Entries for locating words and items
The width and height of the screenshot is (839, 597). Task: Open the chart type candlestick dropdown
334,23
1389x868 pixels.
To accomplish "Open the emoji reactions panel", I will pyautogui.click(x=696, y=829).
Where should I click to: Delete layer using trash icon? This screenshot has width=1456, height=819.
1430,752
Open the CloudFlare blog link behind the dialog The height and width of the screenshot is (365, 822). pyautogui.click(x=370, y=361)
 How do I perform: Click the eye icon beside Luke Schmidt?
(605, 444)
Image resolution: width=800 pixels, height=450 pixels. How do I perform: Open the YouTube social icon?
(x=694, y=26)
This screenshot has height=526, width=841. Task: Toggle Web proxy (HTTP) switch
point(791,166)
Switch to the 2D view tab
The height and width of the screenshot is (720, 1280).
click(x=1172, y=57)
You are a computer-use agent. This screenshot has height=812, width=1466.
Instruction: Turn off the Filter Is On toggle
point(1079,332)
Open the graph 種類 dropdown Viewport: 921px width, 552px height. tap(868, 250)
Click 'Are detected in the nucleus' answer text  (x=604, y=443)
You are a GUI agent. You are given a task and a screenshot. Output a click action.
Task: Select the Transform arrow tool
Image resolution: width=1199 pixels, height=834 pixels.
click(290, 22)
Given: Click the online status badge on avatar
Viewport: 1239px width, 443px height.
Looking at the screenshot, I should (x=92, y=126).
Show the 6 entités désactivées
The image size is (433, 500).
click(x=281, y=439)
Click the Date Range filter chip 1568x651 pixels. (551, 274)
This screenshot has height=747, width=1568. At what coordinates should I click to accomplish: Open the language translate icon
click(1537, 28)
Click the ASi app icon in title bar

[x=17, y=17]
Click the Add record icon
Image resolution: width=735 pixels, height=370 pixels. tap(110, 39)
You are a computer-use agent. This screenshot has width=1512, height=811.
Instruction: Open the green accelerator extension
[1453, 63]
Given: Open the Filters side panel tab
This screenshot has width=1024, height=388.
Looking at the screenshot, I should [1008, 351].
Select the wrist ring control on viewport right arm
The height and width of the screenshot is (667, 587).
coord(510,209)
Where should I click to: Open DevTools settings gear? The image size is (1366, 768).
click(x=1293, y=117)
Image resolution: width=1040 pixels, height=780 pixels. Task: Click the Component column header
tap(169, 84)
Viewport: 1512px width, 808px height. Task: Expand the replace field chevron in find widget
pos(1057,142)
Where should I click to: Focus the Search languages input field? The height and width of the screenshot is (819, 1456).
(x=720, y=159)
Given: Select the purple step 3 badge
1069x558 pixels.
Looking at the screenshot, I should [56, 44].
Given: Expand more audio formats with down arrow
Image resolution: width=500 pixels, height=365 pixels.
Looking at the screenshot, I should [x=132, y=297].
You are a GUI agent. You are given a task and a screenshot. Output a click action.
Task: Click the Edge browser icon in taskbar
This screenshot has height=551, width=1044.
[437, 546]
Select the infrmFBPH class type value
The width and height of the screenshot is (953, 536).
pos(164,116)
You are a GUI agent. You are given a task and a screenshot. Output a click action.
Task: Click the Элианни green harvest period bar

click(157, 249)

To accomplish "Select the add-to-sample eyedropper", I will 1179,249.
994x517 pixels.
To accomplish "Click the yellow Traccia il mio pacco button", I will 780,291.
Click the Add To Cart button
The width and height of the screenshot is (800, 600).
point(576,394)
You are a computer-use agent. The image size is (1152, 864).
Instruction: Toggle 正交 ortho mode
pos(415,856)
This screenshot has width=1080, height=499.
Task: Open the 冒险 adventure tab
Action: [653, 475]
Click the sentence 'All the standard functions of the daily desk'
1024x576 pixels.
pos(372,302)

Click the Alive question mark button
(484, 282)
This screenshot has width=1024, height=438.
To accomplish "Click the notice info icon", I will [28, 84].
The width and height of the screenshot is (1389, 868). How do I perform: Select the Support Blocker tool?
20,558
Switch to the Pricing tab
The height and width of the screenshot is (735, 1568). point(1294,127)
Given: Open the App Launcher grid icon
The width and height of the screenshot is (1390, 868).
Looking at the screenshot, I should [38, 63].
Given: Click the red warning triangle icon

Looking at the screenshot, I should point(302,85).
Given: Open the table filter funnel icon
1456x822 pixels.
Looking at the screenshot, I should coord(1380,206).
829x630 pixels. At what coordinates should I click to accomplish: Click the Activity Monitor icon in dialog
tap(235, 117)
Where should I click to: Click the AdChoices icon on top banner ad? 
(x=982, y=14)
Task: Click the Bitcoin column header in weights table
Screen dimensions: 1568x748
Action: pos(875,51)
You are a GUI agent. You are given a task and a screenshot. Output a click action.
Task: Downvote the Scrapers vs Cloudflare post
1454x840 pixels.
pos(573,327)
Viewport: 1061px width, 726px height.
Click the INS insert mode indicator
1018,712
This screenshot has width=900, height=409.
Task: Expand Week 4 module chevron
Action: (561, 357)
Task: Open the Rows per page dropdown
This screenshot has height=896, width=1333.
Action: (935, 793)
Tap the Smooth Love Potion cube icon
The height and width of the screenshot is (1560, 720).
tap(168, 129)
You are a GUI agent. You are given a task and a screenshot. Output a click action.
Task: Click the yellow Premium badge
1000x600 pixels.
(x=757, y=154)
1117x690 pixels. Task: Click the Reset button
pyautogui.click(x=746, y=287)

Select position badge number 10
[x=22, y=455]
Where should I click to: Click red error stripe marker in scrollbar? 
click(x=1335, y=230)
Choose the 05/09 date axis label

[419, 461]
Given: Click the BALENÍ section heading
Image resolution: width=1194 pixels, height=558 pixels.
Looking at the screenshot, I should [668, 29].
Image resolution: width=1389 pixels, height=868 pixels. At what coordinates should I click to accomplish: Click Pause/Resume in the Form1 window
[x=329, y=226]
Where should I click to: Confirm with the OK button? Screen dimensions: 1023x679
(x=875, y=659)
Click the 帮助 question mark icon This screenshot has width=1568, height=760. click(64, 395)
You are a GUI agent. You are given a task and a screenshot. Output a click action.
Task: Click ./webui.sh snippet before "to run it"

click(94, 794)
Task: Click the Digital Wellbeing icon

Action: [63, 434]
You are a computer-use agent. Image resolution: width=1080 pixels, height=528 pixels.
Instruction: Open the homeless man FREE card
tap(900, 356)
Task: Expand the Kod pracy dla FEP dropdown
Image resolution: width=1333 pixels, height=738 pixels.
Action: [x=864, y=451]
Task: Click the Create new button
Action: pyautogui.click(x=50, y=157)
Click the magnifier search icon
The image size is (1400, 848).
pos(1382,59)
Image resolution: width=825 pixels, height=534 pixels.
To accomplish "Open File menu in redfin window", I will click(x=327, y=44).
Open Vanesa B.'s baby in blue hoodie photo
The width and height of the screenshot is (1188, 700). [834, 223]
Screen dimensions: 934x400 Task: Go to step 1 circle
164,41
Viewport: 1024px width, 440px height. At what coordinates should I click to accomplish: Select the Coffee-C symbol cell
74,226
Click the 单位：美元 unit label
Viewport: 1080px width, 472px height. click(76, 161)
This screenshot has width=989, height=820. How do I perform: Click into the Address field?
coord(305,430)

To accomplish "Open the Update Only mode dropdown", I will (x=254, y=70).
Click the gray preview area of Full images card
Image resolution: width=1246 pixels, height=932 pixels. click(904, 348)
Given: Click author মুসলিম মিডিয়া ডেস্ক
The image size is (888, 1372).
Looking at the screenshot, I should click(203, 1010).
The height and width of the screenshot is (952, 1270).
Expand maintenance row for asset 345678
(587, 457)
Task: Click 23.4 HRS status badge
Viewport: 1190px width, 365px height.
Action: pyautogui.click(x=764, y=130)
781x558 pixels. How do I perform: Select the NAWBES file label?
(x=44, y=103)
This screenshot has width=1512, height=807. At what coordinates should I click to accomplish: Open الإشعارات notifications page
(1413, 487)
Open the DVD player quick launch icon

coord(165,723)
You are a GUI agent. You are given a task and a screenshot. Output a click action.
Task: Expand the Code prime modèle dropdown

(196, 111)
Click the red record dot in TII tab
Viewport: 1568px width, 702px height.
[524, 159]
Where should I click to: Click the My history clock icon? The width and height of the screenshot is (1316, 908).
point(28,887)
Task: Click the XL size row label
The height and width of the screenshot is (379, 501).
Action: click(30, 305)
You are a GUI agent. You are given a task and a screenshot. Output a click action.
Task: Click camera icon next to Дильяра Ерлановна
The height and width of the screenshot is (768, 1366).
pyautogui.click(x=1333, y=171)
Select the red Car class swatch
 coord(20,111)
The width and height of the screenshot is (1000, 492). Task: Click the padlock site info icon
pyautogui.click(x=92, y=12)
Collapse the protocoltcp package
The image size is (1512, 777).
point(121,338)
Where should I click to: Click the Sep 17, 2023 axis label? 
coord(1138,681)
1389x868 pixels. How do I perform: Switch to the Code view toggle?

_PROBLEM DESCRIPTION_
Copy out the records word for word, starting with the line that contains "Select the red Car class swatch" and ending with the last line of the records, both included.

_SOLVED PROBLEM_
Select the red Car class swatch
 coord(20,111)
The width and height of the screenshot is (1000, 492). Task: Click the padlock site info icon
pyautogui.click(x=92, y=12)
Collapse the protocoltcp package
The image size is (1512, 777).
point(121,338)
Where should I click to: Click the Sep 17, 2023 axis label? 
coord(1138,681)
1389x868 pixels. How do I perform: Switch to the Code view toggle?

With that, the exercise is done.